Tomi Kono: A Headful Of Fantasy for Oyster #111

Wiggin’ out.

Tomihiro Kono might be a headpiece designer, but he’s not definitively in the business of accessorising. Rather, Junya Watanabe’s nine-time runway collaborator is intent on using his sculptural coiffures to build fully-formed characters — characters that are “thorough”.

Many of Kono’s head props are conceived at the juncture of fantasy (leisurely) and mathematics (laborious), revealing both blue-sky and meticulous processes. A cross-section of his CV reveals disparate possibilities: pierced leather in archetypal bondage style; Elizabethan era frivolity; the droll surrealism of René Magritte; and the follicular decisions of English new-wave band, A Flock of Seagulls.

Kono doesn’t dance near any preoccupation with the sparse and minimal. The Japanese artist offers a counterpoint that isn’t underpinned by the culture of aspiration — the stuff of beauty vloggers and Instagram tutorials. He’s interested in the spectacle — which on the runway is most often relegated to the body and the garments — and a sweeping cohesion that corporate marketers might tout as the 360-degree brand experience. Jargon notwithstanding, Kono says, “Hair design takes such an important role in making complete characters and to give a certain impression to the viewers. Building a thorough character is something I’m so into, especially when I work with brands with strong concepts and aesthetics.”

Welcome to the stage, Junya Watanabe: a man deeply entrusted to the realm of theatrics. When Kono engineered head props for Watanabe’s Fall/Winter 2015 presentation, their debut collaboration, I’m certain spectators hypothesised about Watanabe’s foray into headwear — so fluid was the affair. Kono’s work up top serves conceptually rather than clinging passively on, making him relatively peerless in his practice.
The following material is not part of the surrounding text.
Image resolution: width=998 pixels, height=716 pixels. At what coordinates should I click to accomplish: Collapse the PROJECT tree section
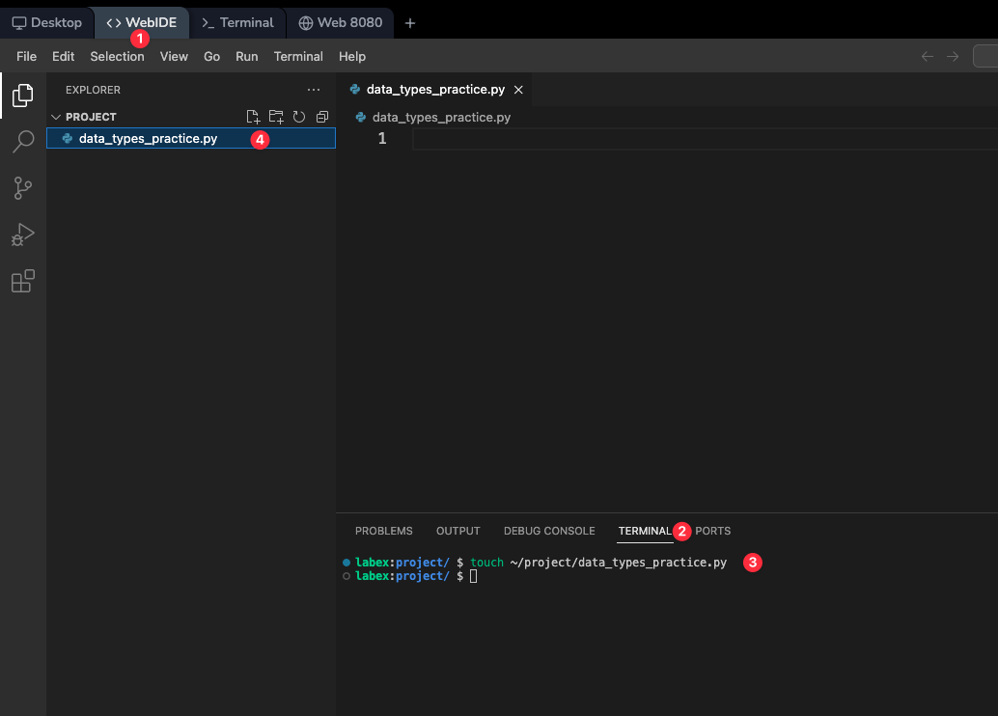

“I was free to propose whatever I liked and [Watanabe] either chose the best of my proposals or we discussed and evolved [the ideas] as we went,” he says of their work together. To round out Watanabe’s offerings — a feast of excruciatingly laboured pleats and folds, and serrated reptilian silhouettes — Kono seemed to reference semi-stretched accordions and the preposterous guard hats of Buckingham Palace. At times the headpieces resembled shark fins: charred, fanned out in perfect ovals that jutted very far into the wearer’s peripheries. Elsewhere, it was a spherical structure: very large and manifold, best visualised as an oversized origami rose fringing the circumference of the wearer’s face and almost, but not quite, obscuring her view. For his final trick, Kono diluted the conceptual quality, dressing heads in permutations of a short inky asymmetrical wig.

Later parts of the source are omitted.